What the DGCL Giveth, the Charter May Taketh Away: Validity of Charter Provisions Restricting the Authority Granted to Boards of Directors by the DGCL
Jones Apparel Group, Inc. v. Maxwell Shoe Company, Inc.[14]
Jones Apparel Group is a Pennsylvania corporation engaged in the business of designing and marketing branded apparel, footwear and accessories. Maxwell Shoe Company is a Delaware corporation in the business of designing, developing, and marketing casual and dress footwear for women and children.
In November 2003, Jones approached Maxwell about the possibility of a negotiated acquisition of Maxwell. Informal negotiations ensued, but no formal offer resulted. On February 25, 2004, Jones publicly announced its proposal to acquire all of Maxwell's shares at a price of $20 per share. Maxwell's board unanimously declared that offer inadequate.
On March 23, 2004, Jones filed its Schedule TO with the SEC commencing its tender offer for Maxwell, and a preliminary consent solicitation stating that Jones was considering proposing the removal of Maxwell's yet-to-be elected management slate that was seeking election at the annual meeting on April 8, 2004.
With respect to action taken by written consent Maxwell's charter provided:
The record date with respect to the determination of stockholders entitled to consent in writing to any action shall be the first date on which a signed written consent setting forth the action to be taken or proposed to be taken is delivered to the corporation…[15]
On March 25, 2004, Maxwell announced that its board had "'set a record date of March 25, 2004 in connection with Jones Apparel Group, Inc.'s consent solicitation…'"[16] The announcement did not mention whether Maxwell had received any written consents in connection with the Jones solicitation.

_ _ _ _ _ _ _

■ **JOBS**:
a. Answer these questions about the Jones Apparel case excerpt, one per line:
(i) In which state is Jones Apparel Group incorporated?
(ii) What per-share price did Jones propose on February 25, 2004?
(iii) What record date did Maxwell's board set, according to its March 25, 2004 announcement?
b. Copy the Jones Apparel case excerpt between "In November 2003, Jones" and "that offer inadequate.", inclusive, and swap "November 2003" for "December 2003".
Answer from the text alone.

_ _ _ _ _ _ _

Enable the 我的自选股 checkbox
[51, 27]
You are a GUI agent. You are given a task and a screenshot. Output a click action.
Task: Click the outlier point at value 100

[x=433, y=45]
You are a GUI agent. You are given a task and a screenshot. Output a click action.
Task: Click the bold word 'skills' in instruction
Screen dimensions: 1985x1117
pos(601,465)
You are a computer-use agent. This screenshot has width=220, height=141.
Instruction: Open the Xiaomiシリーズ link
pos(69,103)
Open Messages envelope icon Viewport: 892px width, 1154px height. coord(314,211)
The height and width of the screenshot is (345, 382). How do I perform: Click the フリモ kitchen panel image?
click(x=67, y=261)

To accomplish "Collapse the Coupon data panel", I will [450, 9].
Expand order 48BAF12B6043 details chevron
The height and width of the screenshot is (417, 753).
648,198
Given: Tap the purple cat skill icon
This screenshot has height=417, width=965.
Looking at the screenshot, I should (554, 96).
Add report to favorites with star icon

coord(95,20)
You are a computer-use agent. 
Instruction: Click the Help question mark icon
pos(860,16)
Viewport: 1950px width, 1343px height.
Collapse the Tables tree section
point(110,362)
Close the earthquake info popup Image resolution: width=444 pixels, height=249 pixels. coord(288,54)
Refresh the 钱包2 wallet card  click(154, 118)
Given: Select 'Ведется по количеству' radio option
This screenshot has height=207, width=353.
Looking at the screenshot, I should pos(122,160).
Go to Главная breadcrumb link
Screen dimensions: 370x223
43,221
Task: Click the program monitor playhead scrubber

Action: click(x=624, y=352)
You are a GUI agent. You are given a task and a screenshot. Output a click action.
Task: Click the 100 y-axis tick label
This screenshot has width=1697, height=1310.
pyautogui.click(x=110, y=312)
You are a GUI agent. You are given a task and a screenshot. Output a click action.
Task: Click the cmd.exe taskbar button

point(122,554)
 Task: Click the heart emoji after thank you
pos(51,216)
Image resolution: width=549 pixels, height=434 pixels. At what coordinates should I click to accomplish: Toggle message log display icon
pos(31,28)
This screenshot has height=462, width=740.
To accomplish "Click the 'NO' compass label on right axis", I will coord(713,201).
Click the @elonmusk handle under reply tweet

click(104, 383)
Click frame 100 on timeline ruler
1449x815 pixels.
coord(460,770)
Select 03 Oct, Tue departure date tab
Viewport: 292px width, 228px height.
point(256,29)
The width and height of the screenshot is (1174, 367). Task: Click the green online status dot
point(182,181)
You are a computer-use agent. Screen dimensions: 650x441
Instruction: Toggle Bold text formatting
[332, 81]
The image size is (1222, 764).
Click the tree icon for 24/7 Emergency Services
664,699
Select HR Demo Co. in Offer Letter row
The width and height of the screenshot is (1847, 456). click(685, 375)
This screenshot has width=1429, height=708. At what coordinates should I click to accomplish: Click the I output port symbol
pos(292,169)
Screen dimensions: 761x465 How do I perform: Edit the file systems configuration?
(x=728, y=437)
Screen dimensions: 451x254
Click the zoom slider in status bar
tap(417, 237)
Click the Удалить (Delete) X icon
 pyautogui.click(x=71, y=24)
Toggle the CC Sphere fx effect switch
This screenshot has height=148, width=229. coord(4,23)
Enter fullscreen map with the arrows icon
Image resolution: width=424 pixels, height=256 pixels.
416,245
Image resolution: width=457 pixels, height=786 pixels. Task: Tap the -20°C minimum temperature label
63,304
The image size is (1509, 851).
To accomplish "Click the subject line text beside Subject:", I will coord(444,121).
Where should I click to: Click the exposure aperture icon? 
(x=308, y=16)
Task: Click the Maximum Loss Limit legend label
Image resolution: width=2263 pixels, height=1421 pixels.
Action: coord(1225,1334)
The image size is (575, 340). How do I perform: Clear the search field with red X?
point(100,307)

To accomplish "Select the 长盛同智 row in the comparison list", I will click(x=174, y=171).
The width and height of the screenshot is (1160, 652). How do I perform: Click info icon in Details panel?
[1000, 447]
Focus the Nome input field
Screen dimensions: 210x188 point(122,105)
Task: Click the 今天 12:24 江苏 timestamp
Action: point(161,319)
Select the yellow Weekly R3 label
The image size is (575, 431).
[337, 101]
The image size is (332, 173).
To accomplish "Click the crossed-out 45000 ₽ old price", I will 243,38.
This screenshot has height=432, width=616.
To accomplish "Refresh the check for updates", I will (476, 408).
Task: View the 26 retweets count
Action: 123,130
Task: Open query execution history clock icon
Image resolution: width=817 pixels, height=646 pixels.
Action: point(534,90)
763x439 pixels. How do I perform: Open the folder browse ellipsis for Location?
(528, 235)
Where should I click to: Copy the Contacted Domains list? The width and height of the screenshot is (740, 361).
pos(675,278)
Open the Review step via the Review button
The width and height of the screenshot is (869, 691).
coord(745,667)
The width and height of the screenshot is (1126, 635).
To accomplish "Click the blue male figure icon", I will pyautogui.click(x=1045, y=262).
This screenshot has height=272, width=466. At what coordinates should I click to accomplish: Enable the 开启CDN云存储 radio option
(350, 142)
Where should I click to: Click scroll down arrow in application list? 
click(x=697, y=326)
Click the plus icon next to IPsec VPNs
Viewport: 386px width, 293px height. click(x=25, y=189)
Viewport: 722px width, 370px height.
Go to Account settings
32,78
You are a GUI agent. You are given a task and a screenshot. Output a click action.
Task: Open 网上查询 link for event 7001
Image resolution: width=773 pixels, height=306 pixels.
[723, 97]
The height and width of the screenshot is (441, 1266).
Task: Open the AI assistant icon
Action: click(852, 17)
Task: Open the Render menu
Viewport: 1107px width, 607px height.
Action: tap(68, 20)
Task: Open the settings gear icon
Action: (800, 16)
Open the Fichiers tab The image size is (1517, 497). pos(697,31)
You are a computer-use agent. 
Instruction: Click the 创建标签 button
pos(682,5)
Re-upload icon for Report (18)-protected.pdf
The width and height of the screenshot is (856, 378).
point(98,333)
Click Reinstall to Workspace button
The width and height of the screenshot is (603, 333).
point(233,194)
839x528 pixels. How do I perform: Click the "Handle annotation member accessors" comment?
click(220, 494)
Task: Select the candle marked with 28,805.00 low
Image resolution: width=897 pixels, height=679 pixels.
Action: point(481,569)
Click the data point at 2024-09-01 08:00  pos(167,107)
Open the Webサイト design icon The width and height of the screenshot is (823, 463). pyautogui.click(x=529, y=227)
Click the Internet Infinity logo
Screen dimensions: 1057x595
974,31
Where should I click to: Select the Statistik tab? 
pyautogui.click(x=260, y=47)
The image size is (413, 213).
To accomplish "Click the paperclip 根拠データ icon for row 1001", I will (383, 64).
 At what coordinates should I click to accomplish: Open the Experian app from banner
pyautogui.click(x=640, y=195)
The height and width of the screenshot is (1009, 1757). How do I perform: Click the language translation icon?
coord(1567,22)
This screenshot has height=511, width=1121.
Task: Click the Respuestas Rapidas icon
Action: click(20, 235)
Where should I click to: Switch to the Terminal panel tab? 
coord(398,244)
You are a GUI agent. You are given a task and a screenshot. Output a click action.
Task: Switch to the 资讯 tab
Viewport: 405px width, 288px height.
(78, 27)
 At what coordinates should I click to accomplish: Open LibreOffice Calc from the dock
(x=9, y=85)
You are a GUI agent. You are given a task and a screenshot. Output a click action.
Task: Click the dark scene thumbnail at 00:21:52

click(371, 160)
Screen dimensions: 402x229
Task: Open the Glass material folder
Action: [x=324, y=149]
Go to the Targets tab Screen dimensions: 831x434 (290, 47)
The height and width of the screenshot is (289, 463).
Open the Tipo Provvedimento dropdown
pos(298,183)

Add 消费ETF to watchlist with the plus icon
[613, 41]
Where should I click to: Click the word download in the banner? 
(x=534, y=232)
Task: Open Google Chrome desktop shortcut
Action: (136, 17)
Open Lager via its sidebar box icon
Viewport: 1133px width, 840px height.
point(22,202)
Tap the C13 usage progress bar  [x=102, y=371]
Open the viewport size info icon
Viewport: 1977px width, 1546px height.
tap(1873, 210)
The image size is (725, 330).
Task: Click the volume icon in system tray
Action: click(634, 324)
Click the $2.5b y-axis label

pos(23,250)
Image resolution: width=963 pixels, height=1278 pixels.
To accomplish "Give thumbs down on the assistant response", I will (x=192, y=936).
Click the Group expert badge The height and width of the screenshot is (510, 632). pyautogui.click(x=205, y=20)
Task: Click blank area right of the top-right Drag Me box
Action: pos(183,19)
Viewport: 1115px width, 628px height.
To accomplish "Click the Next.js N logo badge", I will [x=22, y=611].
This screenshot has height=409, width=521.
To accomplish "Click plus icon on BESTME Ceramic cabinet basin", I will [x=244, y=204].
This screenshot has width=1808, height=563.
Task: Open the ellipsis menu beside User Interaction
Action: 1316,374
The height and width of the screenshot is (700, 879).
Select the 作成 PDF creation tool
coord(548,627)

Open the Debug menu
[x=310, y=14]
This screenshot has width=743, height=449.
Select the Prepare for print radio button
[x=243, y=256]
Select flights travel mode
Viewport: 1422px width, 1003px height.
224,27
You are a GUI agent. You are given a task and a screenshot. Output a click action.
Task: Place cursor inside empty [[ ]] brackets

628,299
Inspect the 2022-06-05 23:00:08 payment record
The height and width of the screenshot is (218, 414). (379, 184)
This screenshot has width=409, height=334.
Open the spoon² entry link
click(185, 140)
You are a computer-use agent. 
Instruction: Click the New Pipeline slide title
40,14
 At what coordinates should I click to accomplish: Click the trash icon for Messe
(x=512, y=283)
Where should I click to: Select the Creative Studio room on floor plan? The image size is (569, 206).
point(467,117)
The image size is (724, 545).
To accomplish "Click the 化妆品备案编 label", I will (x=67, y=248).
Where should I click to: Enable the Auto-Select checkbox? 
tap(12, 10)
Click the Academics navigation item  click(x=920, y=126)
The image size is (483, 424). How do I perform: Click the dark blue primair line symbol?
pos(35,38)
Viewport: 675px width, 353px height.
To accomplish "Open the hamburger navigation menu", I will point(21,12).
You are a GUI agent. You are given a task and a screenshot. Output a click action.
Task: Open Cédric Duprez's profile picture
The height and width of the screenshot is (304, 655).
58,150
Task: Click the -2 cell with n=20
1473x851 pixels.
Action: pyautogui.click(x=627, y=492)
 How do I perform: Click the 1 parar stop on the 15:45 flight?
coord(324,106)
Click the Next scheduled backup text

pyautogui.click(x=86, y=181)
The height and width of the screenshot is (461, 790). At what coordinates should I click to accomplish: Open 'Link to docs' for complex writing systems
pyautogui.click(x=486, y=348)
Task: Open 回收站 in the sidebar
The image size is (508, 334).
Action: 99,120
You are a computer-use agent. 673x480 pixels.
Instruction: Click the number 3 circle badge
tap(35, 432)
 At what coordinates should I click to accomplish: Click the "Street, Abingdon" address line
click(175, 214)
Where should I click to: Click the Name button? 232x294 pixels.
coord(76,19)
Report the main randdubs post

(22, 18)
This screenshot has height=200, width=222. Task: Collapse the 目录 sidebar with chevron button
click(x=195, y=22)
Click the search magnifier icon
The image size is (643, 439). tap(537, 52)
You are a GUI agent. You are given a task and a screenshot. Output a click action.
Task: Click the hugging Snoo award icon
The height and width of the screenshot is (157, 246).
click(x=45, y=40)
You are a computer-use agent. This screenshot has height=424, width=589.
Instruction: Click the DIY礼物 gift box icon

_ _ _ _ _ _ _

■ **ANSWERS GIVEN**:
a.
(i) Pennsylvania
(ii) $20 per share
(iii) March 25, 2004

b.
In December 2003, Jones approached Maxwell about the possibility of a negotiated acquisition of Maxwell. Informal negotiations ensued, but no formal offer resulted. On February 25, 2004, Jones publicly announced its proposal to acquire all of Maxwell's shares at a price of $20 per share. Maxwell's board unanimously declared that offer inadequate.